### Passage provided ###

Package: dracut-core
Version: 059-4
Severity: normal
X-Debbugs-Cc: adrela...@kicksecure.com

While testing
https://salsa.debian.org/live-team/live-build/-/merge_requests/353, it was
discovered that a Debian 12 (Bookworm) live ISO build with dracut as an
initramfs would fail to boot. Debian Trixie and Debian 11 (Bullseye)
ISOs were both bootable however. This can be easily reproduced using
the fork of live-build above, however any method of creating a live
Debian Bookworm ISO with a dracut initramfs should fail similarly.
(This issue is affecting Kicksecure at the moment, which is not yet
built with live-build.)

Steps to reproduce:

* Clone https://salsa.debian.org/rclobus-guest/live-build.git
* Checkout the rclobus/dracut_support branch
* Build the source package (I used sbuild for this)
* Install the resulting live-build package into a Debian Sid machine
* Create a new directory to build a live ISO in, name it "live-dracut"
* Run `cd live-dracut; lb config --initramfs dracut-live`
* Using your text editor of choice, replace all instances of "bullseye"
  with "bookworm" in the "binary" and "config" files
* Just so your live image has a GUI when it works, run
  `echo "task-xfce-desktop >> config/package-lists/my.list.chroot`
* Run `sudo lb build 2>&1 | tee build.log` to make the ISO
* Attempt to boot the ISO (this can be done easily with QEMU by running
  `qemu-system-x86_64 -m 4G -smp 2 -enable-kvm -cdrom
  live-image-amd64.hybrid.iso`
* See boot failure, you are dropped to an emergency shell

The reason the boot fails can be seen by running
`cat /run/initramfs/rdsosreport.txt | grep LiveOS` - the following
error will be shown:

    mount: /sysroot: special device LiveOS_rootfs does not exist.

### Given data ###

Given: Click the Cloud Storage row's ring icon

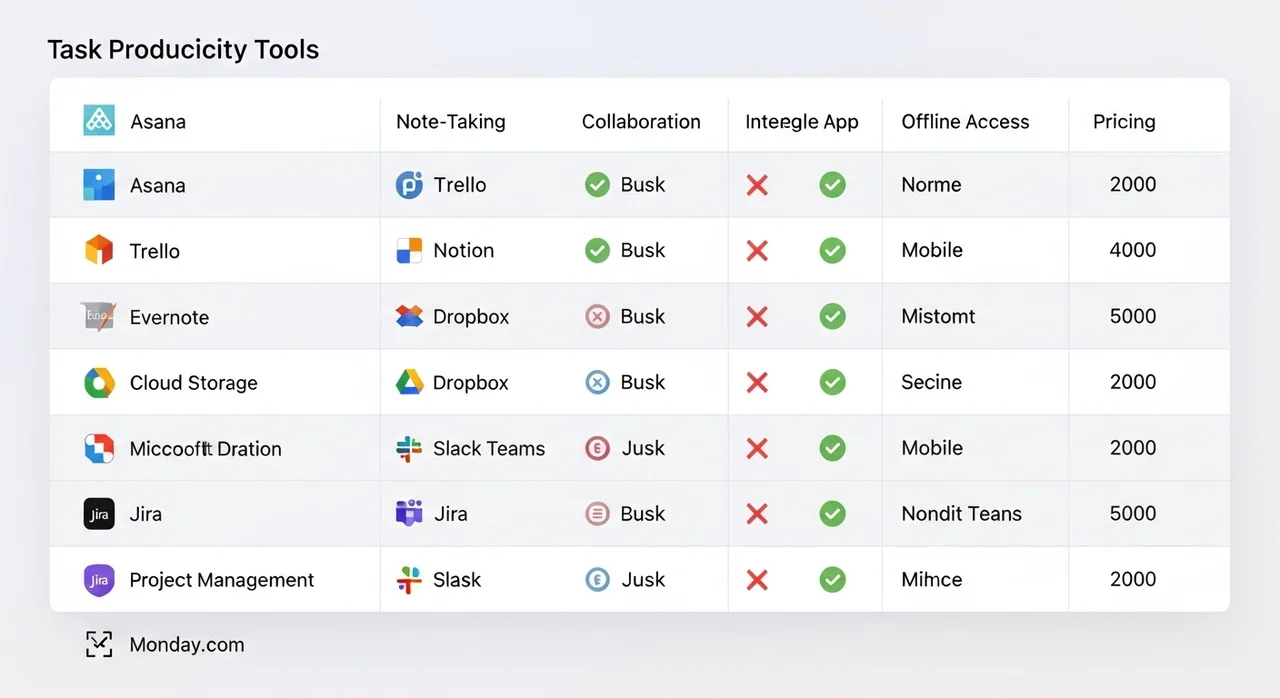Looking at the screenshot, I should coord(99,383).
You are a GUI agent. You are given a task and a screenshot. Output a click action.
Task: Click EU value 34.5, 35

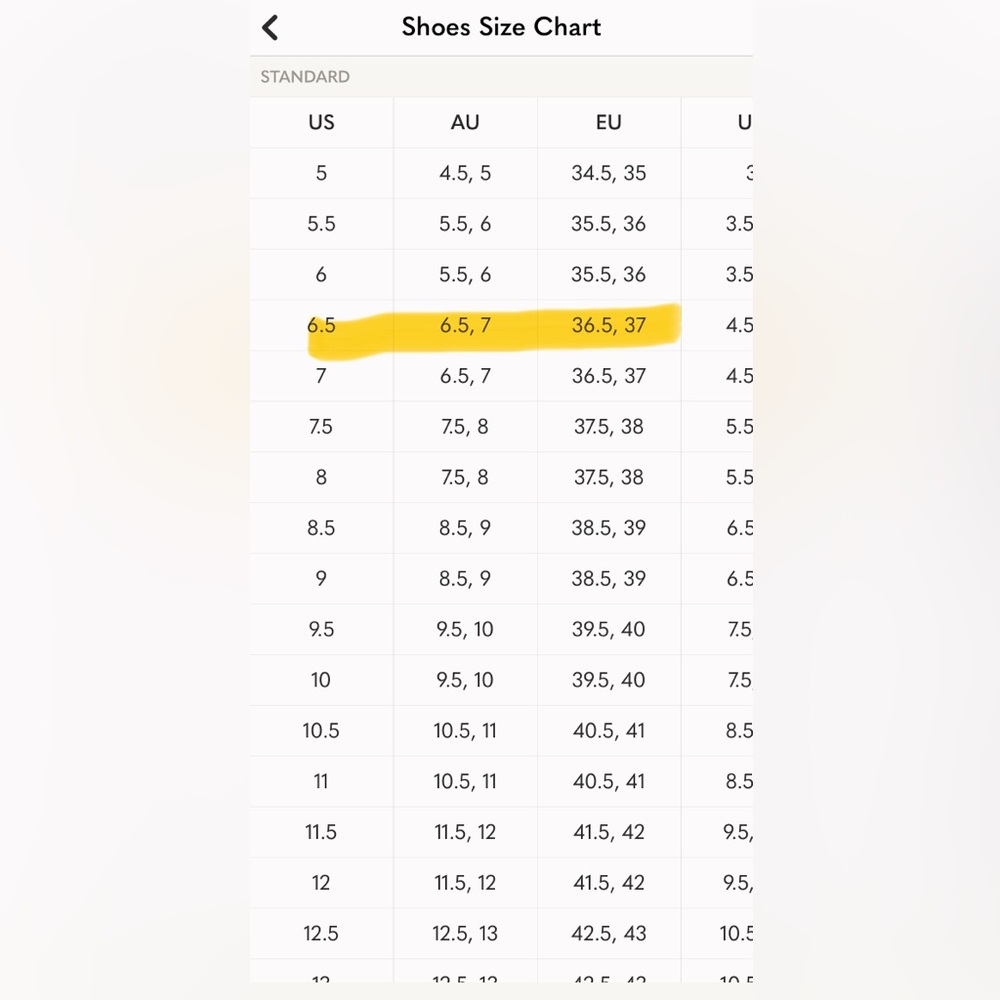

###

Exercise task A: From the bug report, reproduce the text from "ISOs were both" up to and including "should fail similarly.", with "fork" replaced by "branch".
Exercise task B: Translate this sentence from the bug report into Spanish: "Debian Trixie and Debian 11 (Bullseye) ISOs were both bootable however."

Expected output A:
ISOs were both bootable however. This can be easily reproduced using
the branch of live-build above, however any method of creating a live
Debian Bookworm ISO with a dracut initramfs should fail similarly.

Expected output B: Sin embargo, las ISO de Debian Trixie y de Debian 11 (Bullseye) eran ambas arrancables.